Não que a discussão de criatividade e inteligência artificial seja nova. Em 2015, o site DeepArt.io (veja aqui) foi lançado criando a possibilidade de transformar as suas selfies numa pintura do Picasso. Nessa ocasião começamos a discutir sobre propriedade intelectual e se esses algoritmos estariam de facto a expressar alguma criatividade. Agora, ao que tudo indica, estamos a dar um passo além.
Codificação da criatividade
Por muito tempo utilizamos o argumento que a Inteligência Artificial ameaçava principalmente trabalhos repetitivos e previsíveis. Será que nesse momento estamos a ver a criação e conexão de tecnologias que podem tirar o sono também de profissionais da criatividade?
Murilo Gun, empreendedor e palestrante, advoga que a palavra criatividade talvez tenha um significado muito pesado e que nós deveríamos rebatizá-la de “combinatividadade”. Neologismos à parte, é inegável que uma parte considerável da criatividade seja chocar ideias e inputs diferentes a fim de gerar algo completamente novo. Esse parece ser um ponto de partida interessante para pensar como a criatividade pode ser codificada, automatizada e amplificada por algoritmos de inteligência artificial.

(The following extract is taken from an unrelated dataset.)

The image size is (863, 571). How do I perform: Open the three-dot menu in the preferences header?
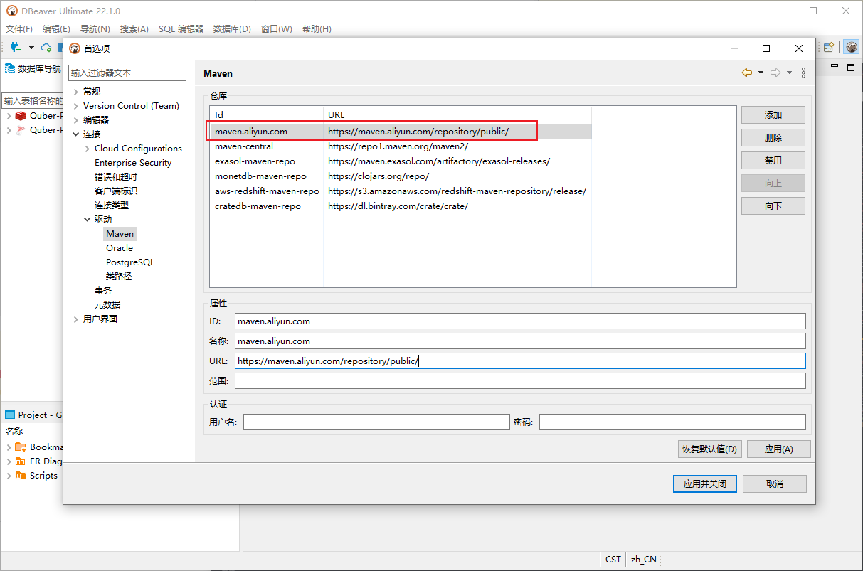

Plataformas de anúncios em redes sociais estão a desenvolver cada vez mais ferramentas para que o processo criativo de geração de anúncios possa ser cada vez mais automatizado. Um exemplo são os anúncios dinâmicos. O leitor, como anunciante, cria uma biblioteca de vídeos, imagens, chamadas para ação e títulos e a plataforma é responsável por compor todas essas camadas para criar anúncios que sejam otimizados para a conversão com cada tipo de público.
Neste exemplo dos anúncios dinâmicos ainda temos uma parcela grande de inputs humanos para o algoritmo, mas o processo de decisão do que é melhor para converter vendas e criar o anúncio que vai ser visto pelo público passa a ser artificial.
No caso da DALL-E, criar algo novo passa a ser uma tarefa completamente realizada pela inteligência artificial. Nas ilustrações acima podemos ver como esse algoritmo interpreta um comando e é capaz de gerar uma imagem que traz consigo vários aspectos do que consideramos um resultado criativo. É possível imaginar o Salvador Dalí desenhando algumas dessas poltronas em forma de abacate.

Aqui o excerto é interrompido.